Os casos que citei não são os únicos. Eles acontecem toda hora. Quantas vezes você buscava solução para algum problema, não conseguia de jeito nenhum e, relaxando um pouco, se desligando do problema, tempo depois a resposta vem a sua cabeça.? Isso não é mágica. Nosso cérebro é um computador, que pega as informações e as processa, dia e noite, sem parar. Muitas vezes dão resultados certos e, muitas outras, erradas.



Premonição

Entende-se por premonição “enxergar algo que vai acontecer” e muita gente alega que é um fenômeno supranatural. E, na maioria das vezes, as premonições estão associadas a tragédias, mortes.

Quantas vezes você já viu na imprensa, logo após eventos de grande repercussão, tipo morte de um papa, de um artista ou queda de avião, os “videntes” que disseram ter previsto tais acontecimentos.

Muito bem, vamos separar a premonição em dois casos:
casos aleatórios: os casos de nosso quotidiano, que ocorrem a todo momento. A todo momento temos visões. E claro que as visões estão relacionadas a coisas que lidamos, como trabalho, parentes, estudos. Tudo o que vemos ao longo de nossos dias ficará empregnado em nosso subconsciente e, como falamos acima, nosso cérebro processa tudo o que acontece e gera sonhos relacionados ao que foi vivido. Esses sonhos podem ser visões de coisas que venham a acontecer.

Mas, como falei anteriormente também, muitas dessas visões podem resultar (como na solução de muitos problemas) em coisas que vão acontecer ou não. E, é claro, que as que acontecem ficam marcadas e as visões que não aconteceram são esquecidas.

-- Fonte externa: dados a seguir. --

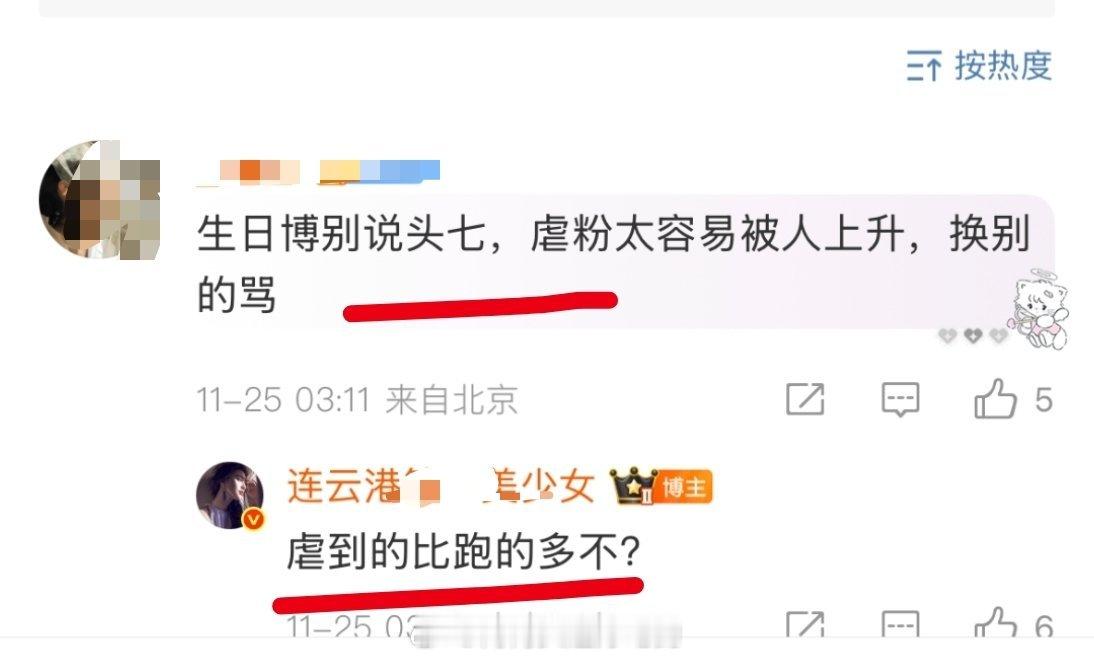Open the 连云港 blogger's username link
The width and height of the screenshot is (1094, 659).
pyautogui.click(x=440, y=486)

Os charlatães: estes, que tem um certo respaldo da imprensa. Aparecem como “profetas”. No início do ano, dão precisões. Mas sempre falam coisas vagas, do tipo “uma grande personalidade irá morrer”. Mas é claro que uma pessoa famosa vai morrer esse ano! Eles vão dando chutes. Quando acertam, gritam a quatro cantos que acertaram (que são poucas vezes). E também falam depois do evento ocorrido, alegam que tinham avisado, escrito cartas registradas. Vamos desenvolver alguns exemplos:

O caso do “vidente” que registrava em cartas suas previsões: esse sujeito, que vive no interior do estado de Minas, alegava ter visões, como saber onde estava escondido Saddam Hussein e previsto o acidente no aeroporto de São Paulo. Ele diz registrar as cartas e enviar para as vítimas. Mas, como mentira tem “perna curta” verica-se que a data de registro das cartas é posterior aos referidos acontecidos. Só as datas das postagens que eram falsificadas na própria agência de correio da cidade do “vidente”.

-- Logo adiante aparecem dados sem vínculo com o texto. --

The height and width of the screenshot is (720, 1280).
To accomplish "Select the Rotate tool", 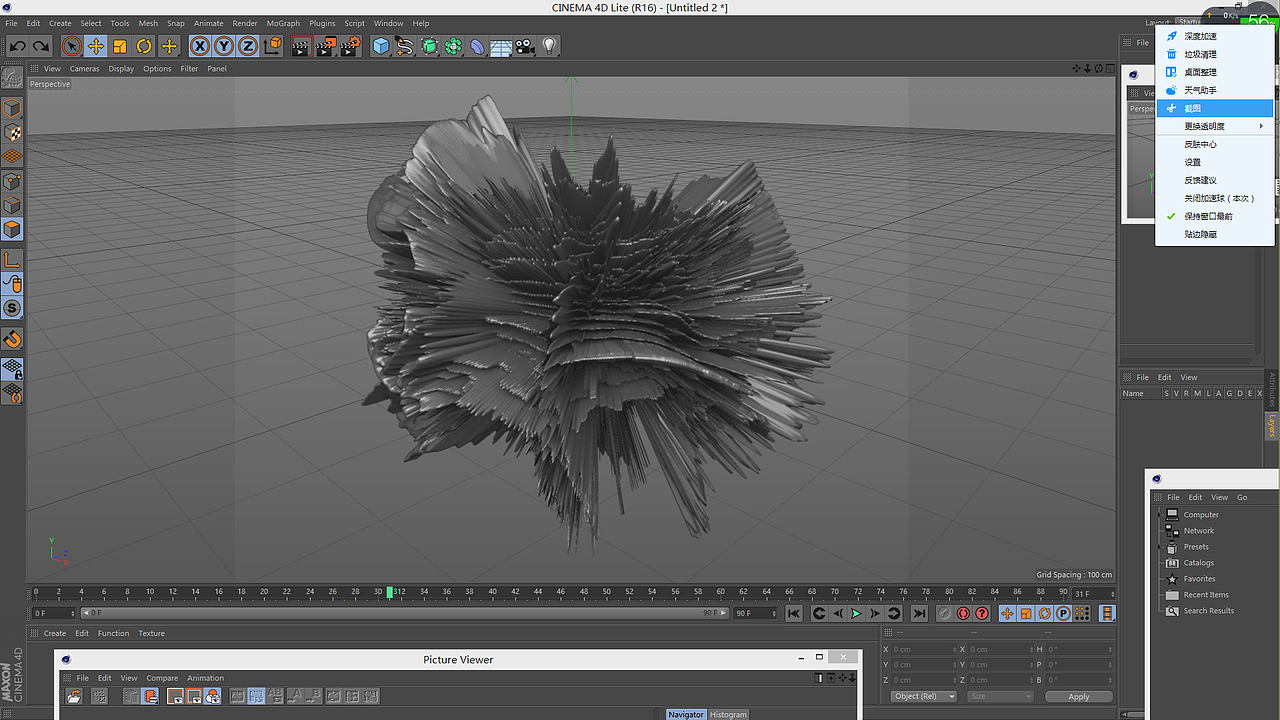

E outro exemplo bem interessante é dos astrólogos, numerólogos e pais de santo que fizeram a previsão para os principais times de futebol para o ano de 2007. (essas “previsões” foram postadas em janeiro de 2007) vejamos alguns:
-Corínthians: previsão: vaifazer um bom campeonato brasileiro. De repente, a torcida corinthiana pode comemorar o título. Fato: caiu para a segunda divisão.
-Fluminense: previsão: não seria um bom ano para o clube das Laranjeiras. Vai lutar para não cair. Fato: Campeão da Copa do Brasil e 4º colocado no campeonato brasileiro.
-São Paulo: vai fazer um bom campeonato brasileiro mas não vai ser campeão. Fato: São Paulo campeão brasileiro.



Conclusões
A conclusão de tudo o que vimos é que as ditas “Premonições” NÃO são eventos supranaturais. O nosso cérebro processa todas as informações que estamos imersos no nosso dia-a-dia. E que muitas pessoas, mesmo sem um conhecimento acadêmico, podem ter grande capacidade de observar padrões naturais e comportamentais humanos e, a partir destes, fazer previsões bem precisas, que aos olhos de muitas pessoas, parecem sobrenaturais.

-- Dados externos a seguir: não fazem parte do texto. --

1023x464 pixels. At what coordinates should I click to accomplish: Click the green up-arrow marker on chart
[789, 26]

A todo momento temos visões. Algumas de fato ocorrem e outras são apenas “alarmes falsos”. O fato é que, quando acontecem, essa visões ficam marcadas como oráculos. E as que não acontecem são vistas como sonhos comuns.

E o mais importante: essas visões são acontecimentos naturais. Não é o fato da pessoa querer ter uma visão que ela vai a obter. Então não acredite em pessoas que se dizem “oráculos de D'us”, que dizem prever o futuro pois, se o fosse, eles poderiam resolver todos os problemas a sua volta.